## Written task
Copy out everything from the line containing "This screenshot has width=475, height=440." down to the line containing "[x=266, y=173]", both included, and increase each coordinate in the answers by 58. Leave all other text unchanged.

Input material start

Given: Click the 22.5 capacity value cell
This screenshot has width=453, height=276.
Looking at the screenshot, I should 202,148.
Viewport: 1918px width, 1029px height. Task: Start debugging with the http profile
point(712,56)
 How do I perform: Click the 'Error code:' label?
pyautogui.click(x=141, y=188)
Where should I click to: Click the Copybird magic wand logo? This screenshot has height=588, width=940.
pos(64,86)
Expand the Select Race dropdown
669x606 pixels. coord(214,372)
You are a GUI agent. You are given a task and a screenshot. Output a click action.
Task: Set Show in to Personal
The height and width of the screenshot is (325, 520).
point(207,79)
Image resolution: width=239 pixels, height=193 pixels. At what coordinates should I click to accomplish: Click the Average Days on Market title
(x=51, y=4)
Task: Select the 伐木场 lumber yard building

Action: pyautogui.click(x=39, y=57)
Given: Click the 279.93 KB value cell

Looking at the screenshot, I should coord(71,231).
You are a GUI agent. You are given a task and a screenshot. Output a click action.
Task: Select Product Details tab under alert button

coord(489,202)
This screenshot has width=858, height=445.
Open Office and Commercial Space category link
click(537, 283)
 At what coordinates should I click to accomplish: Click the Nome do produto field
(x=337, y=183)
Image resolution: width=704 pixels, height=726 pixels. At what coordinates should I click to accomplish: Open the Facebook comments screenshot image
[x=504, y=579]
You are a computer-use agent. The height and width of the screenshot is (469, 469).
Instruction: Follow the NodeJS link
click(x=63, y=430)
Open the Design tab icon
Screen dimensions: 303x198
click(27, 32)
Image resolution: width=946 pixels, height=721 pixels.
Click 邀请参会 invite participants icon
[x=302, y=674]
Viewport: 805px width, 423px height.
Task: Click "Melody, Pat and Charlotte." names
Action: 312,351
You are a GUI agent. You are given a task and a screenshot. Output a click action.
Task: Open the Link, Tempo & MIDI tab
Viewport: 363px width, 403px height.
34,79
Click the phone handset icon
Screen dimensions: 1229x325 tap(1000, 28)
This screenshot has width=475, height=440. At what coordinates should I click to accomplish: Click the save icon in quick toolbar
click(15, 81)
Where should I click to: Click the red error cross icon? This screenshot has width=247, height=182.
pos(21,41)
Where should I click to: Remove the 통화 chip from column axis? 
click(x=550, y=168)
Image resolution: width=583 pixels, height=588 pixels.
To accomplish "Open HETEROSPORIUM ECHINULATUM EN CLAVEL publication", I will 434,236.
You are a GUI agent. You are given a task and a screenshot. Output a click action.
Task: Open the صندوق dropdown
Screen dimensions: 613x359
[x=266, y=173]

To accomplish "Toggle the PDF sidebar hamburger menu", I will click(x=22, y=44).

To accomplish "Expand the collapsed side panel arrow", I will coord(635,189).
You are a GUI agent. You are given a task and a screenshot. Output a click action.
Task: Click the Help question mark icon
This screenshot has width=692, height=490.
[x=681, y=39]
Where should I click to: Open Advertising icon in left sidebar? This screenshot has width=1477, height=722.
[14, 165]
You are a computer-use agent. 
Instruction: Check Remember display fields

Input material end

## Written answer
This screenshot has width=475, height=440. At what coordinates should I click to accomplish: Click the save icon in quick toolbar
click(73, 139)
Where should I click to: Click the red error cross icon? This screenshot has width=247, height=182.
pos(79,99)
Where should I click to: Remove the 통화 chip from column axis? 
click(x=608, y=226)
Image resolution: width=583 pixels, height=588 pixels.
To accomplish "Open HETEROSPORIUM ECHINULATUM EN CLAVEL publication", I will 492,294.
You are a GUI agent. You are given a task and a screenshot. Output a click action.
Task: Open the صندوق dropdown
Screen dimensions: 613x359
[x=324, y=231]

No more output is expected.